O projeto que reajusta os salários dos vereadores de Oliveira, que já havia sido adiado por duas vezes, foi votado na reunião da Câmara desta segunda-feira (22) e aprovada por nove votos favoráveis e três contrários. A nova proposta não foi apresentada anteriormente e mantêm os salários dos vereadores em  R$ 3.435,07. Durante a reunião houve confusão, agressão e  falta de decoro, segundo moradores.

O presidente da Casa, Venício dos Santos, havia proposto redução dos salários para um salário mínimo. Contudo, ele mesmo voltou atrás e votou a favor da permanência do atual salário para o exercício de 2017 a 2020.

Segundo o vereador Leonardo Leão, o presidente da câmara também negou um pedido de vista feito pelo vereador. “Deixamos de ser representantes do povo para sermos representantes de nos mesmos. Um pedido de vista, que nada mais é que um tempo maior para avaliar a proposta, nunca foi negado na história da Câmara”, disse.

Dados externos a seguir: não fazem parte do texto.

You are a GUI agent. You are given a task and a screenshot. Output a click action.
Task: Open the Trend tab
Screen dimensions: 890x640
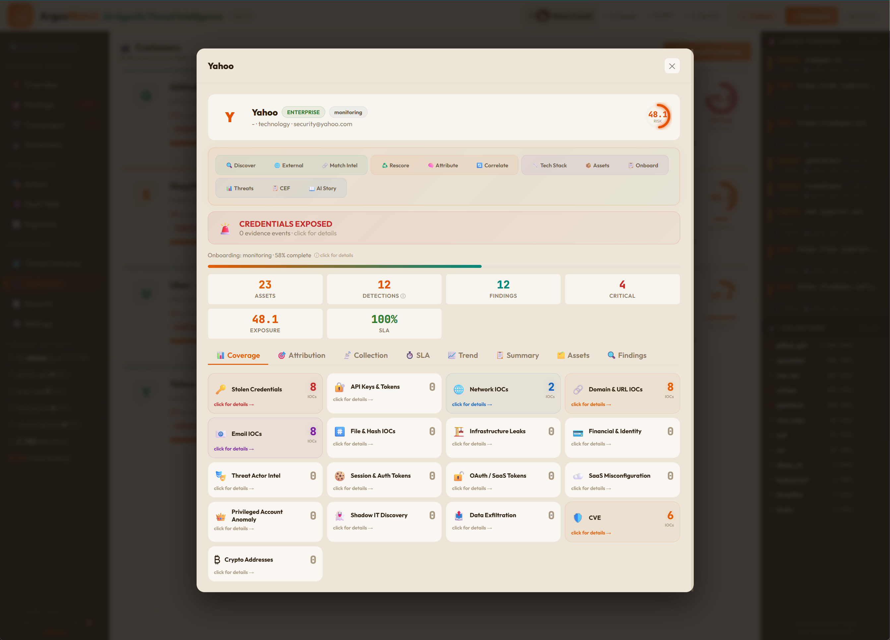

A população lotou o plenário para acompanhar a discussão sobre a provável redução dos salários para R$ 880. Essa foi a última proposta feito pelo presidente da Casa. Entretanto na primeira reunião do ano, no dia 1º de fevereiro, a Casa propôs aumento nos salários para R$ 5.064,45. Foi pedido urgência na votação, mas não foi votado na ocasião.

Confusão e falta de decoro

Quando o pedido de vista foi negado na sessão desta segunda-feira (22), um morador se manifestou e chamou o presidente da Câmara de “ditador e covarde”. Em seguida um dos seguranças da Casa o retirou do local dando uma gravata no pescoço. Instantes depois uma confusão se formou do lado de fora do Legislativo. “Foi chute e ponta pé. Falta de respeito, falta de decoro. Foi inacreditável”, disse um morador que não quis ser identificado.

“A Câmara perdeu a credibilidade de forma irreversível”, destacou o vereador Leonardo Leão.

Emenda popular

Diante da possibilidade de aumento, moradores criaram um movimento para recolher assinaturas que apoiassem uma proposta de redução dos salários para R$ 1.200. As assinaturas foram recolhidas na tentativa de serem usadas como emenda popular. Mais de duas mil pessoas apoiaram a ação, mas ao lado das assinaturas não constava os números dos títulos de eleitores e por isso não valeu como emenda popular.

Embasado no apoio dos moradores, o vereador Leonardo Leão apresentou na reunião seguinte uma emenda ao projeto que propunha salários de 5.064,45 para R$ 1.200. Foi quando ao invés de apoiar 12 vereadores, resolveram apoiar uma proposta com redução ainda menor, de um salário mínimo. Contudo, mesmo com votação quase unanime a mesa diretora resolveu se ausentar para uma discussão interna e quando voltaram apresentaram um pedido de vista ao projeto.

Nas duas reuniões seguintes o projeto não foi votado e a justificativa era que o prazo para análise ainda não tinha acabado.